-- Opening Marker --
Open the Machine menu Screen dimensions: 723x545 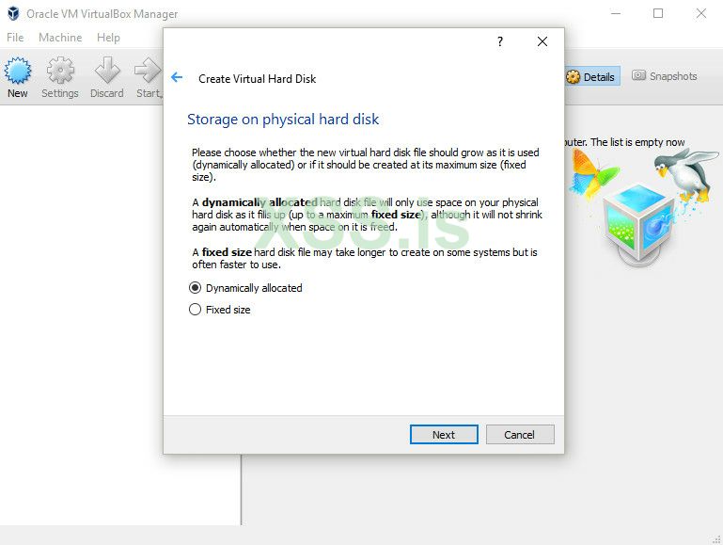click(x=60, y=38)
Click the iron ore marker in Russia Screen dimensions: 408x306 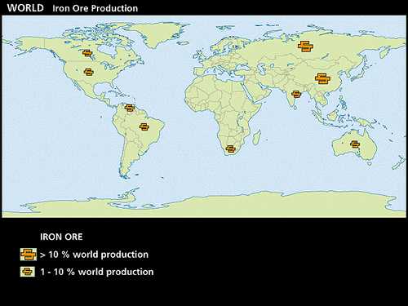tap(305, 47)
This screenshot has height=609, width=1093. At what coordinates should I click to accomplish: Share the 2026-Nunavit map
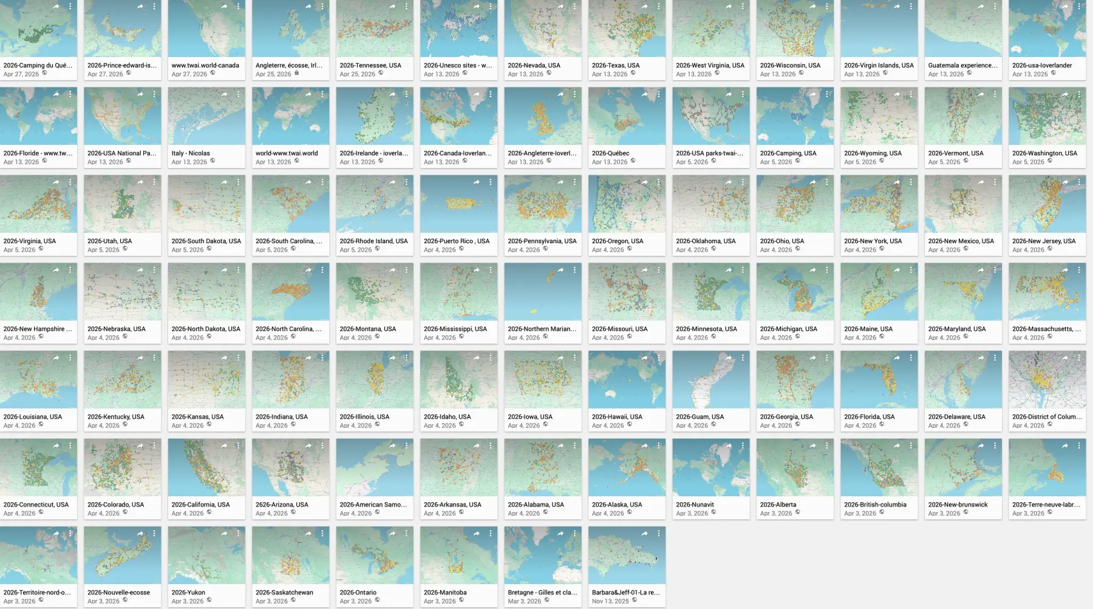729,446
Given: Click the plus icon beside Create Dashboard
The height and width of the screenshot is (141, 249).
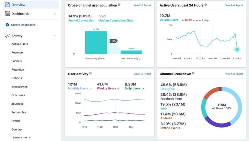Looking at the screenshot, I should 7,25.
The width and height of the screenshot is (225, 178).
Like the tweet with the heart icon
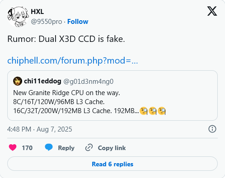[13, 147]
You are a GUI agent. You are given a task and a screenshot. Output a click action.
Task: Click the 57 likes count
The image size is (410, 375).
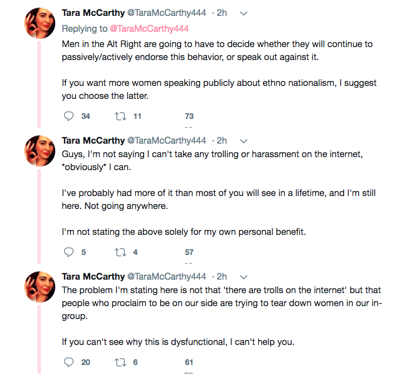pyautogui.click(x=189, y=252)
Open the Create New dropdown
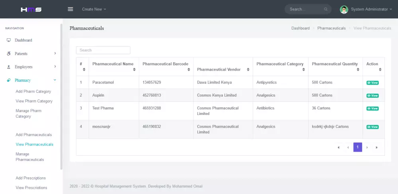The width and height of the screenshot is (398, 194). [94, 9]
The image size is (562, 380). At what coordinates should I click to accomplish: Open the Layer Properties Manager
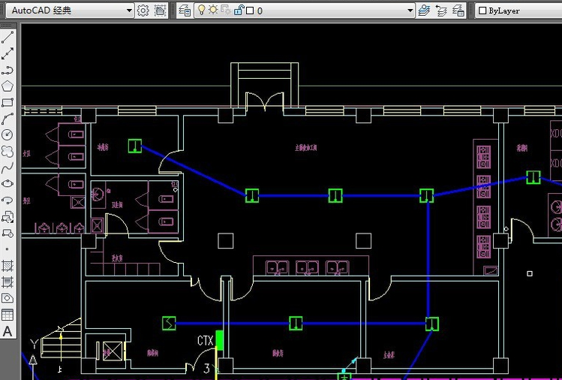(x=185, y=11)
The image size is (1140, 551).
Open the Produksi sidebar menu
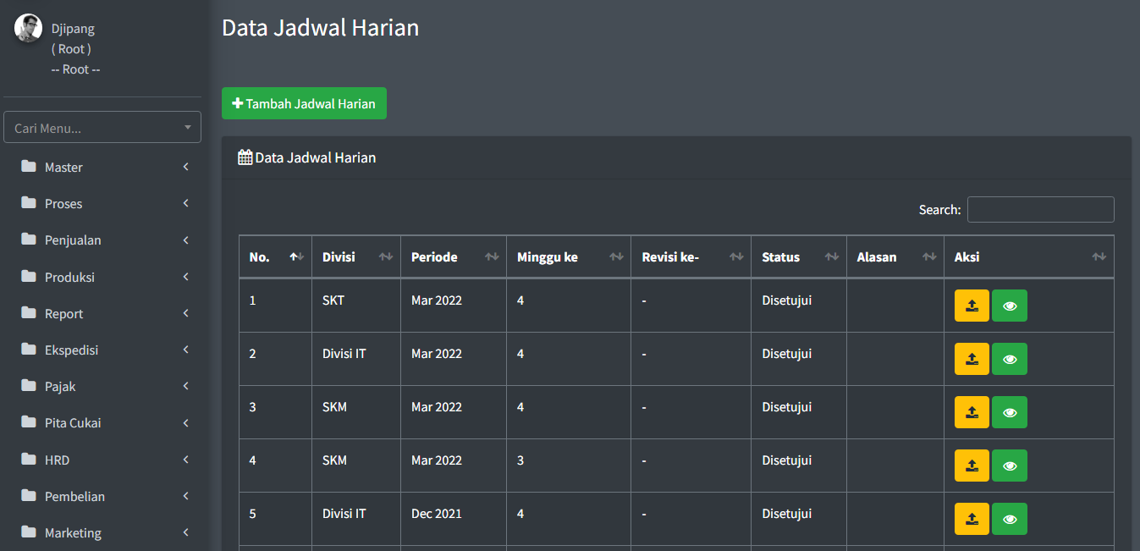pyautogui.click(x=69, y=278)
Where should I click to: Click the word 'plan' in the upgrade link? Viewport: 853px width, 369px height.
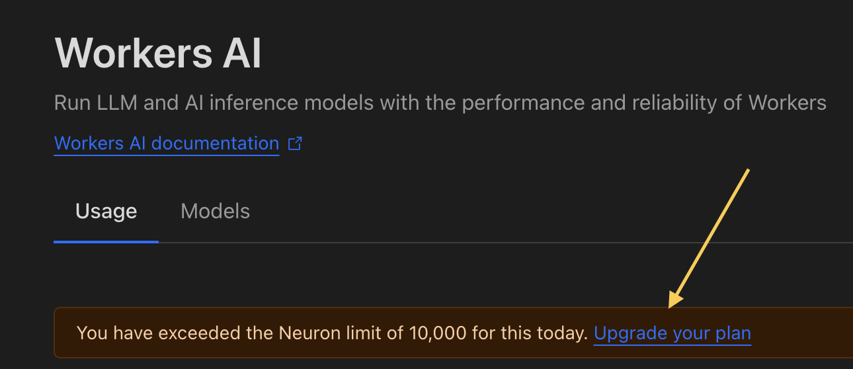733,333
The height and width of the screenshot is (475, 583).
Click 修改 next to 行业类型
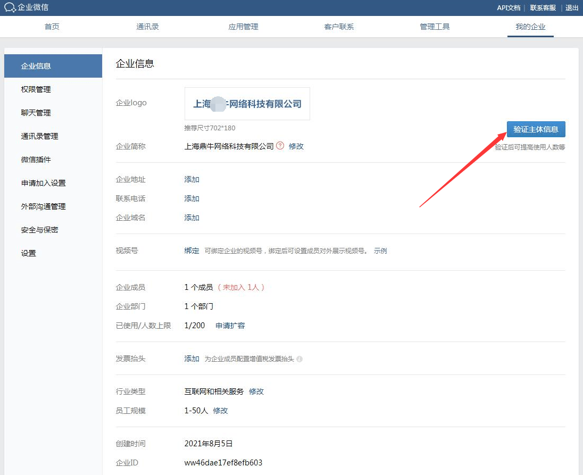click(256, 391)
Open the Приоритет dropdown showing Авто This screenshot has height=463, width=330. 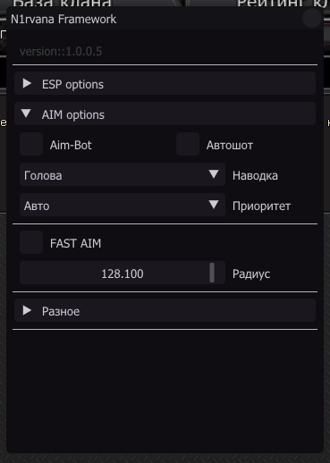[x=123, y=205]
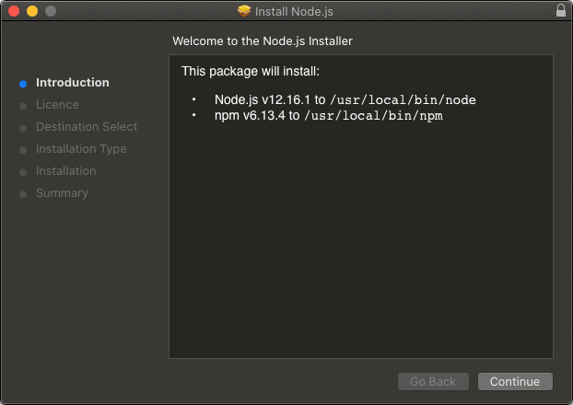Click the npm v6.13.4 install line
The image size is (573, 405).
pyautogui.click(x=329, y=116)
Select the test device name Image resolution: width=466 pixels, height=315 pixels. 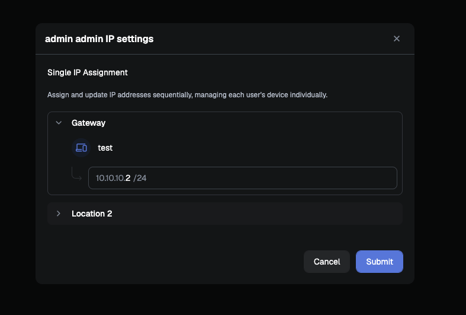(x=105, y=148)
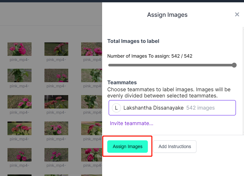This screenshot has width=244, height=176.
Task: Click the Invite teammate link
Action: [x=132, y=123]
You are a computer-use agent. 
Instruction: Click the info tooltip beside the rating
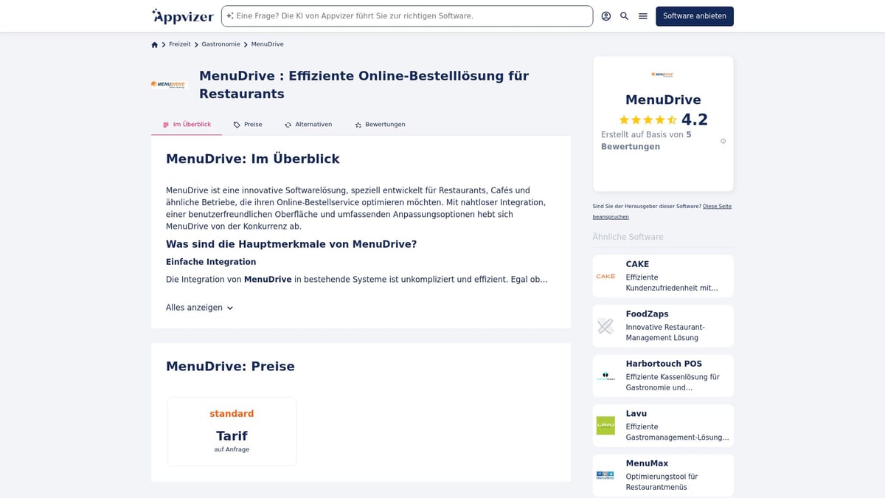[723, 140]

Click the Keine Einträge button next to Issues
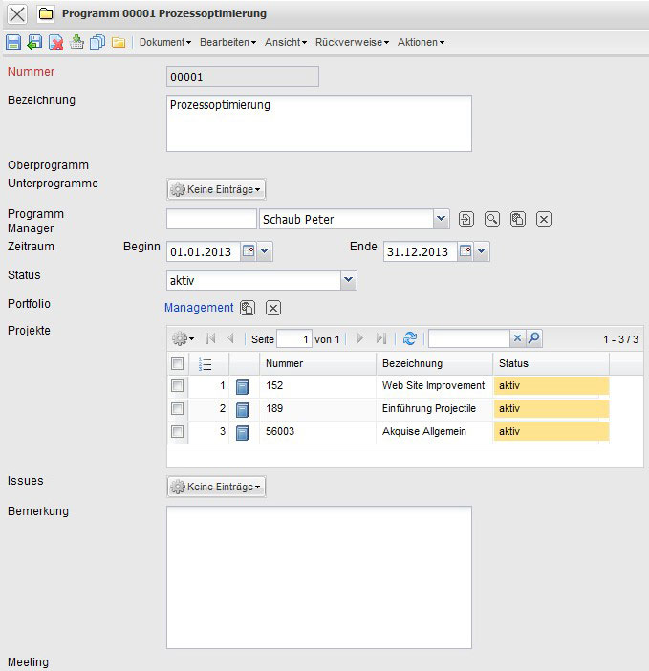[217, 487]
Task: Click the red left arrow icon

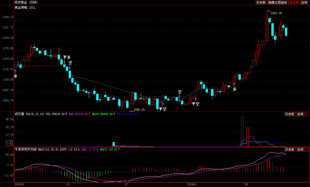Action: [291, 2]
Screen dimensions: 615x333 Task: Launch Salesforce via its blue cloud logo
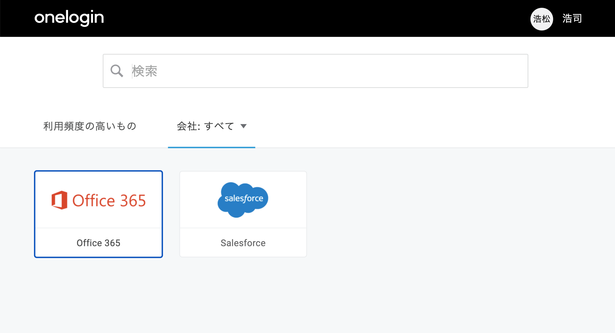[x=243, y=200]
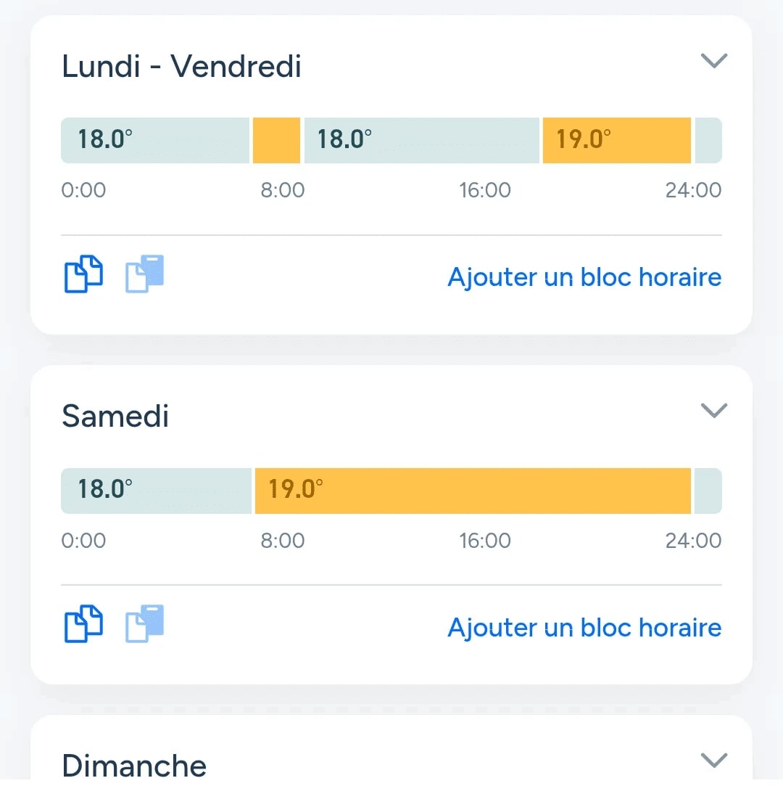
-- Closing Marker --
List the lines of the records where "agent" occurs.

**Completed task**.
You are a GUI agent. You are given a task and a screenshot. Output a click action.
You are a computer-use agent. 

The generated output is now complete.